» ARBEITSAUFTRÄGE:
• 1. Entscheiden Sie für jede der folgenden Aussagen, ob sie mit dem Bericht über die Pina-Bausch-Ausstellung übereinstimmt, und belegen Sie Ihr Ja oder Nein mit einem wörtlichen Zitat. (a) Pina Bausch starb im Jahr 2009. (b) Das Begleitbuch versammelt Interviews, die ab 1982 entstanden sind. (c) Roger Willemsen sprach 1998 in seiner Talkshow mit Pina Bausch.
• 2. Schreiben Sie den Bericht über die Pina-Bausch-Ausstellung im Anschluss an seinen letzten Satz weiter.

» QUELLE:
Große Ausstellung über das Pina Bausch Tanztheater
Bonn (dpa) - Bei der 121. Frage wurde es den Tänzern langsam zu viel. „Ich frage immer nach Weihnachten“, verriet die Choreographin Pina Bausch 1982 in einem Interview. „Gestern habe ich gefragt, ob jemand schon mal aus Angst in die Hose gemacht hat.“
Die legendäre Tanzkünstlerin begann das Einstudieren eines neuen Stücks immer damit, ihren Tänzern einen Haufen Fragen zu stellen. Kleine Sequenzen wurden dann daraus und später die berühmten collagenartigen Stücke. Pina Bausch aber hatte immer Angst anzufangen.
Diese und andere intime Einblicke in die Arbeit der 2009 gestorbenen Choreographin bekommt man in der ersten großen Ausstellung zum Werk von Pina Bausch in der Bonner Bundeskunsthalle - und in einem Begleitbuch mit Interviews, die sie seit ihren Anfängen 1973 in Wuppertal bis 2008 gab. Darunter ist eines der wohl einfühlsamsten Interviews ausgerechnet im Fernsehen, das der kürzlich gestorbene Roger Willemsen in seiner Talkshow 1998 mit Pina Bausch führte.
Beide - Buch und Ausstellung - bürsten das Werk eigentlich gegen den Strich. Denn erstens war Reden „nicht so das Ding“ von Pina, wie ihre Tänzer heute noch sagen. Und zweitens will eine verjüngte Compagnie mit einer neuen Führung auf der realen Bühne Pinas Tanztheater davor bewahren, museumsreif zu werden.

» VORLIEGENDE DATEN:
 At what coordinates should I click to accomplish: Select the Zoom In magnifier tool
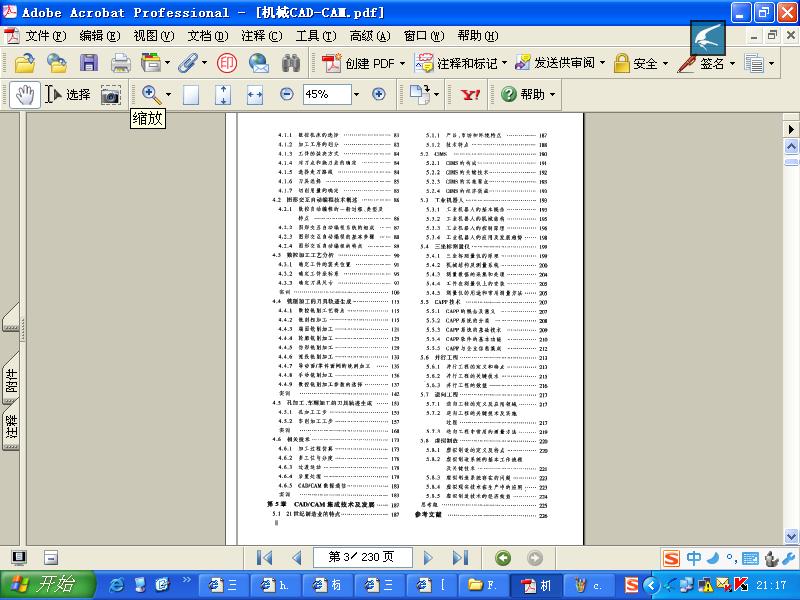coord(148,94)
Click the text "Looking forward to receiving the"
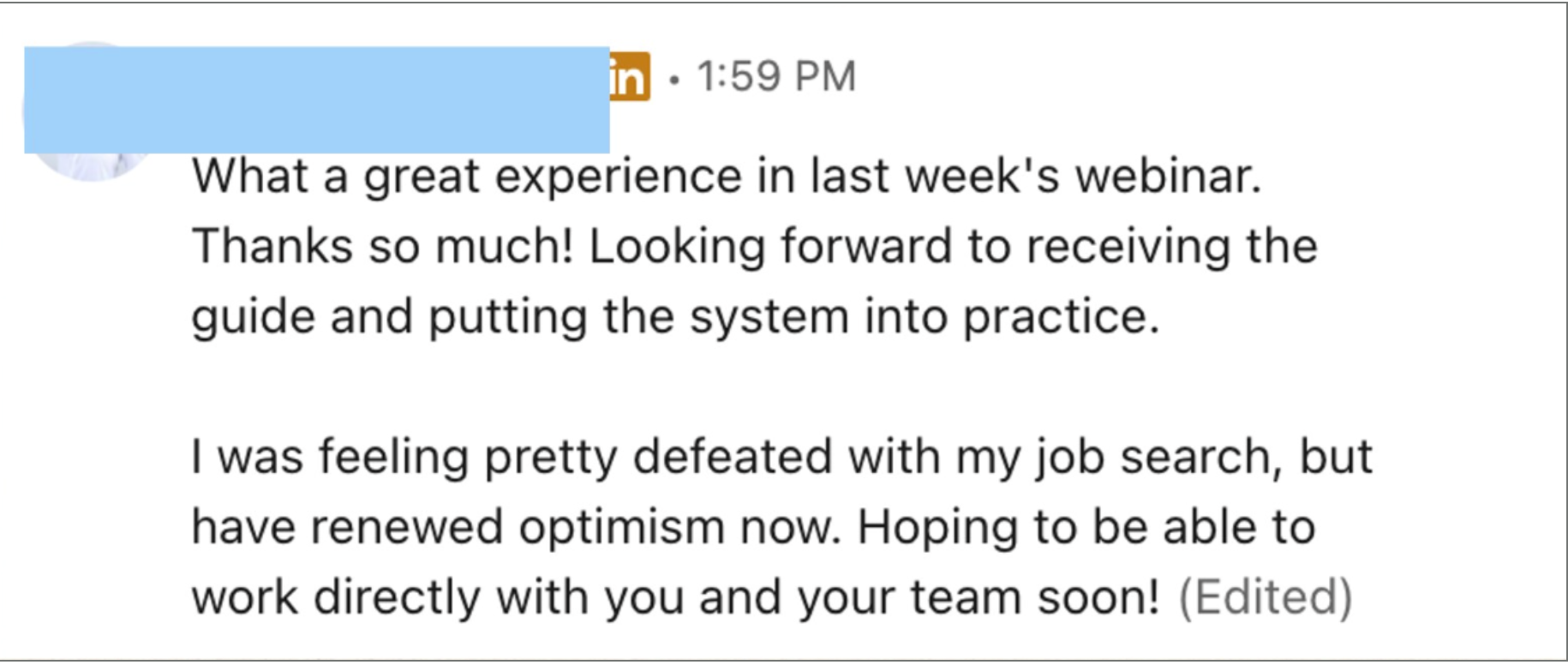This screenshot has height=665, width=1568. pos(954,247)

» LÖSUNGEN:
• 1.
(a) Ja: „der 2009 gestorbenen Choreographin“
(b) Nein: „mit Interviews, die sie seit ihren Anfängen 1973 in Wuppertal bis 2008 gab“
(c) Ja: „das der kürzlich gestorbene Roger Willemsen in seiner Talkshow 1998 mit Pina Bausch führte“

• 2.
Auch den Ausstellungsmachern war die Gratwanderung bewusst. „Wir wollten den Tanz nicht nur mit Fotos und Videos dokumentarisch darstellen, sondern auch die reale Ebene in die Ausstellung holen“, sagt Bundeskunsthallen-Intendant Rein Wolfs. Die „performative“ Schau wandert Mitte September weiter nach Berlin in den Martin-Gropius-Bau.
Die Ausstellung ist gleichzeitig eine Vorstellung, bei der die Besucher mitmachen dürfen. Denn das Herzstück ist ein originaler Nachbau der „Lichtburg“, des Probenraums in einem alten Wuppertaler Kino, wo die Compagnie seit Ende der 1970er Jahre bis heute probt.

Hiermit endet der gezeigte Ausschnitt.